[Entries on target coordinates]
[Start]
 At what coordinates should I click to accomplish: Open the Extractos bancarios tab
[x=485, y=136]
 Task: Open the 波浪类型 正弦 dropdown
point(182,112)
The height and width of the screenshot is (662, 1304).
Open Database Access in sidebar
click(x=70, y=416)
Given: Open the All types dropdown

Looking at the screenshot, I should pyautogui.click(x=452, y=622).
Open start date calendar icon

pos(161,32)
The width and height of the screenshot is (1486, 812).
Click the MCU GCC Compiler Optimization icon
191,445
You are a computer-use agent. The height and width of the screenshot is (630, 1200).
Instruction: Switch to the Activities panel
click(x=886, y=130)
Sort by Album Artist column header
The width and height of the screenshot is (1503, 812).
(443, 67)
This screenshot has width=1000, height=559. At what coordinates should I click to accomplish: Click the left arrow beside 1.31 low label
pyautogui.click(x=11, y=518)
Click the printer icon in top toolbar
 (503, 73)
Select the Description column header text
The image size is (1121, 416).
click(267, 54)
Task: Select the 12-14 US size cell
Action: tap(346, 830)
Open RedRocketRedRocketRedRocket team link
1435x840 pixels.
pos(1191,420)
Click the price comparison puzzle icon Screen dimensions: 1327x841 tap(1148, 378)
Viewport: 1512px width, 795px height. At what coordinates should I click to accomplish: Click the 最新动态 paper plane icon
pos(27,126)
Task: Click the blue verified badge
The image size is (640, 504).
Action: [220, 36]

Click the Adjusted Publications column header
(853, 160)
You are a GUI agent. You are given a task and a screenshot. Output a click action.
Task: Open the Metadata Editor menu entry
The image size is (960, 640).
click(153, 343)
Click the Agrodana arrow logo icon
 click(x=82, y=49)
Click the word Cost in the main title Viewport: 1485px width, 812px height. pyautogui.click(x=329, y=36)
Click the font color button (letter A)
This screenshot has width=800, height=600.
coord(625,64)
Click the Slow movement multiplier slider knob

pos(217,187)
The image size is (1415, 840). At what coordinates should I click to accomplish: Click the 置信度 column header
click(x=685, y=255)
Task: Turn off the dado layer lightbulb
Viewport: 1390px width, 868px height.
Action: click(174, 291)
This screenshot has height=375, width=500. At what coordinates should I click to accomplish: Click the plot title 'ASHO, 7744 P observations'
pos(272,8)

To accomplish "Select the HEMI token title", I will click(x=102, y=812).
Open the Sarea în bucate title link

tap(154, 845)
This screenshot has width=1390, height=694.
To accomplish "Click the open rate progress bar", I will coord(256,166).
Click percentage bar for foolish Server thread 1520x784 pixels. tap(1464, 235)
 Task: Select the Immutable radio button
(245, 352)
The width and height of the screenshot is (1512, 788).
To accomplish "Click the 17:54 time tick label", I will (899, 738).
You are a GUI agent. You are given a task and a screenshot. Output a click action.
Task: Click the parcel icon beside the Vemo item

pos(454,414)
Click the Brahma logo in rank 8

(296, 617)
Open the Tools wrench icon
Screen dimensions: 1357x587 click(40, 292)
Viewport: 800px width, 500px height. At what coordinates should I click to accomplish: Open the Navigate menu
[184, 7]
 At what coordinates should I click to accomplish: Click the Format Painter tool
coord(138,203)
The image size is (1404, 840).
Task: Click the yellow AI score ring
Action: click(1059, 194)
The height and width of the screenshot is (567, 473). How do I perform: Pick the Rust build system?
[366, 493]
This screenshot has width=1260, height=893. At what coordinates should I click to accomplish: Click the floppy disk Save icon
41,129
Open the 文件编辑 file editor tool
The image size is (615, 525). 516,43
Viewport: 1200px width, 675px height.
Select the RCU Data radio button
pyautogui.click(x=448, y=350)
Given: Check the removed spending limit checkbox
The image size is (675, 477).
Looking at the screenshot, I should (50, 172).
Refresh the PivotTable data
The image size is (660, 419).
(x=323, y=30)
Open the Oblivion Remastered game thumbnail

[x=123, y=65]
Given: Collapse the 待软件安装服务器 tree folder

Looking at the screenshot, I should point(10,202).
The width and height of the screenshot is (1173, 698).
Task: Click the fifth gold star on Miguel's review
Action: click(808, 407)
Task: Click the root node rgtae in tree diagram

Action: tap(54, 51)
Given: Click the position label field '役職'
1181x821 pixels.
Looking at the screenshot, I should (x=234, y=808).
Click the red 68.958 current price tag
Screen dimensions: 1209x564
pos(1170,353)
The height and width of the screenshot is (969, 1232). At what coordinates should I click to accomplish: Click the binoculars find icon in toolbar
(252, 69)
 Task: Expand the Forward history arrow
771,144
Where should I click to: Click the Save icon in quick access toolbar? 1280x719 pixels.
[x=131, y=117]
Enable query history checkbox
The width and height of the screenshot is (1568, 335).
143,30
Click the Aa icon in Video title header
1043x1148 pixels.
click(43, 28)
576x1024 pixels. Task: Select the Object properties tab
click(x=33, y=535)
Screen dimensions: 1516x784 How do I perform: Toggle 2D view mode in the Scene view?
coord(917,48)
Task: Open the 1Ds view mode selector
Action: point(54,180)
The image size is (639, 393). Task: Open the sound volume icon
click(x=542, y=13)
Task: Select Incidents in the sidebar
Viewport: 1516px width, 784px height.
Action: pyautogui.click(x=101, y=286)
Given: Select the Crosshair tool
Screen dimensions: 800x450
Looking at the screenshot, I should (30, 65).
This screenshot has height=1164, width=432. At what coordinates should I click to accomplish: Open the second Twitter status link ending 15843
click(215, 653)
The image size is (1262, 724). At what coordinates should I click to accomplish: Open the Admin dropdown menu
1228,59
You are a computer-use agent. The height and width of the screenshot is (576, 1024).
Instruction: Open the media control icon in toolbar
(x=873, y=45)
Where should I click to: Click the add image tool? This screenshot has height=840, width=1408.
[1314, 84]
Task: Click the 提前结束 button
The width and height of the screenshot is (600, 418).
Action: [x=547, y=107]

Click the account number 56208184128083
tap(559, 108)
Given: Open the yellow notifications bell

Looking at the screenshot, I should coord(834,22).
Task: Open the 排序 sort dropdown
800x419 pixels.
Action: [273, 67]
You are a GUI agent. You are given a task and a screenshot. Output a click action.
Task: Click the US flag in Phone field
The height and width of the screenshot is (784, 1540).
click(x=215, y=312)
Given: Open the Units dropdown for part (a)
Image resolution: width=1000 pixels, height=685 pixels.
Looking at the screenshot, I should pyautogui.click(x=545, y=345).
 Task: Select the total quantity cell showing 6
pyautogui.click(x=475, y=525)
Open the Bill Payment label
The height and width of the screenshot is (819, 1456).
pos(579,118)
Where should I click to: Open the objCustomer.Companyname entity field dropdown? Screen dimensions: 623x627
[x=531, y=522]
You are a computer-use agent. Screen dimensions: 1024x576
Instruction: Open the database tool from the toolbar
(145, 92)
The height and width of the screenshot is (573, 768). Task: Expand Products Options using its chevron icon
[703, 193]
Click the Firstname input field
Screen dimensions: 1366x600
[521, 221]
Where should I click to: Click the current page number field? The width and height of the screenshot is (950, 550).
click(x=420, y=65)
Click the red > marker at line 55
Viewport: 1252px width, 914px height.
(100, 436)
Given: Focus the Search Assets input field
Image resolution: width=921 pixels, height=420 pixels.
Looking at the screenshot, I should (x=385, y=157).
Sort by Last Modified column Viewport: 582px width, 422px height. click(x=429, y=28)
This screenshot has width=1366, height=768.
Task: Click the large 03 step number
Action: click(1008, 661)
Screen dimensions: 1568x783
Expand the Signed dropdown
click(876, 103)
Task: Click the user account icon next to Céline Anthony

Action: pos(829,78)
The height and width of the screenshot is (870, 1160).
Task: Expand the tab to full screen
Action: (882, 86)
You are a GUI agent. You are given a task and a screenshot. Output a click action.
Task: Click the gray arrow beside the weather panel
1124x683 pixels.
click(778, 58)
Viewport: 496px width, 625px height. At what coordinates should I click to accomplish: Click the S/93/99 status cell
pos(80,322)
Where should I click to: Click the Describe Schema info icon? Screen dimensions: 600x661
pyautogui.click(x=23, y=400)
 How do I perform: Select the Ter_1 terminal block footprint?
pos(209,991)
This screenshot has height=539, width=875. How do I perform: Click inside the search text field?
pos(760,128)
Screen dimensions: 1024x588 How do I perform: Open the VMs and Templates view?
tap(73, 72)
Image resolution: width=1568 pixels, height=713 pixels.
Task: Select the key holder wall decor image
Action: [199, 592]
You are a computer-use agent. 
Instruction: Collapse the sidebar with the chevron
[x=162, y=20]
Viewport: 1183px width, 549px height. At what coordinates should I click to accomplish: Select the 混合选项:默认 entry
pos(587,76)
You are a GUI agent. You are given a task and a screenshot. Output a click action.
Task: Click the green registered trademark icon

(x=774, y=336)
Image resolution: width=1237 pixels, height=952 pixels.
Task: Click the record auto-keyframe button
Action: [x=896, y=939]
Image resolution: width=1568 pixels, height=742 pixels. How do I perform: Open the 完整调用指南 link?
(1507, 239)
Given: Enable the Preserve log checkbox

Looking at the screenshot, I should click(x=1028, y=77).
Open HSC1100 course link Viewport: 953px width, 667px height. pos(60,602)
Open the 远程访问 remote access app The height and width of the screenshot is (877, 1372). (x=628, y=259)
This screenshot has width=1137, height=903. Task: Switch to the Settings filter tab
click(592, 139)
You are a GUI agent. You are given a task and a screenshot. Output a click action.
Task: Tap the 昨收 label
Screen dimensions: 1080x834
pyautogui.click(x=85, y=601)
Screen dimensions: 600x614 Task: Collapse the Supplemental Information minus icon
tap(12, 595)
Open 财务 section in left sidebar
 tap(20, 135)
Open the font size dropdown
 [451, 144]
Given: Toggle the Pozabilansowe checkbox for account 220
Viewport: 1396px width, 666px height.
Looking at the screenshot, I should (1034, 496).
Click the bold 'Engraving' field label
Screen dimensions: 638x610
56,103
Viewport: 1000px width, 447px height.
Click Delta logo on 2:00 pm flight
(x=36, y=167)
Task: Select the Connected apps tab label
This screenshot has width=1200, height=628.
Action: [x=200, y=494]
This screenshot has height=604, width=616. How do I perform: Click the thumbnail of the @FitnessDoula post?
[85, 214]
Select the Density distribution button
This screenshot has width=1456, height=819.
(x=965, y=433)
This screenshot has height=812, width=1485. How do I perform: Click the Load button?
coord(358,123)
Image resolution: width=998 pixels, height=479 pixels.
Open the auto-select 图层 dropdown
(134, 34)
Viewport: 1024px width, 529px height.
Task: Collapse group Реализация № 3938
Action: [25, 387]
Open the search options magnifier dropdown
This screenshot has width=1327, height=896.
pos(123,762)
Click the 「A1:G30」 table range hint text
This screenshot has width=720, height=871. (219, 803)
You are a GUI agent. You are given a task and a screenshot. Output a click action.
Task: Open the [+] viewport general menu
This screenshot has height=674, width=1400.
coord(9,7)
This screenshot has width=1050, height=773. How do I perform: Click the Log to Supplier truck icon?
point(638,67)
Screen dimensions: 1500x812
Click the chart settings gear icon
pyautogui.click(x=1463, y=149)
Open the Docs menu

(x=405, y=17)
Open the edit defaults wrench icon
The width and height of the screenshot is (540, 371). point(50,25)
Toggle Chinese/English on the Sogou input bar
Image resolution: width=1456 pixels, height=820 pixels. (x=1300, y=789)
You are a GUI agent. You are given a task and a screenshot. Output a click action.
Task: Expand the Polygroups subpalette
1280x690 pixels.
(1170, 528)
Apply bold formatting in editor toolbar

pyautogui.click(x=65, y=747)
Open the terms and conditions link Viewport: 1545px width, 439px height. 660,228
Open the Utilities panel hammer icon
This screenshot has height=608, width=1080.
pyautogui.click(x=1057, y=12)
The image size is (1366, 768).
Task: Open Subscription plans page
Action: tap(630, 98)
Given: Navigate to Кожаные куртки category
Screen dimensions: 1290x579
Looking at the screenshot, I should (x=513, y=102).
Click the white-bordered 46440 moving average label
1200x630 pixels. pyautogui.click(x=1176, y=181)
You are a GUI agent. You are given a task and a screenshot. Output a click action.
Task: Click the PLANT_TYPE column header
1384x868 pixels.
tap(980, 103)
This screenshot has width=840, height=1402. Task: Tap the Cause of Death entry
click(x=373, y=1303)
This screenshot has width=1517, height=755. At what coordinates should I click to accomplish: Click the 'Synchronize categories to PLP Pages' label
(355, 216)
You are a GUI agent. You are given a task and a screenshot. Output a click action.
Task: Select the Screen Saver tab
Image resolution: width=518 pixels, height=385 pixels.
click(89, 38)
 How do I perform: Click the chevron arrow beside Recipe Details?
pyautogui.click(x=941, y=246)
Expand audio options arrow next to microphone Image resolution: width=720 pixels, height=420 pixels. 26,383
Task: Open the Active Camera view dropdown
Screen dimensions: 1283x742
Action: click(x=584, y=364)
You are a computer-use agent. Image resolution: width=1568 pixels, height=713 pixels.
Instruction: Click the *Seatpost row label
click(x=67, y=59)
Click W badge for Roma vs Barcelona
[End]
> **Stated exercise**
Rewrite the lines from the one containing "You are a computer-use agent. Image" through the end of the records, putting "Saddle" in place of "Seatpost" and leaving everything else as it is.

> **Solved exercise**
You are a computer-use agent. Image resolution: width=1568 pixels, height=713 pixels.
Instruction: Click the *Saddle row label
click(x=67, y=59)
Click W badge for Roma vs Barcelona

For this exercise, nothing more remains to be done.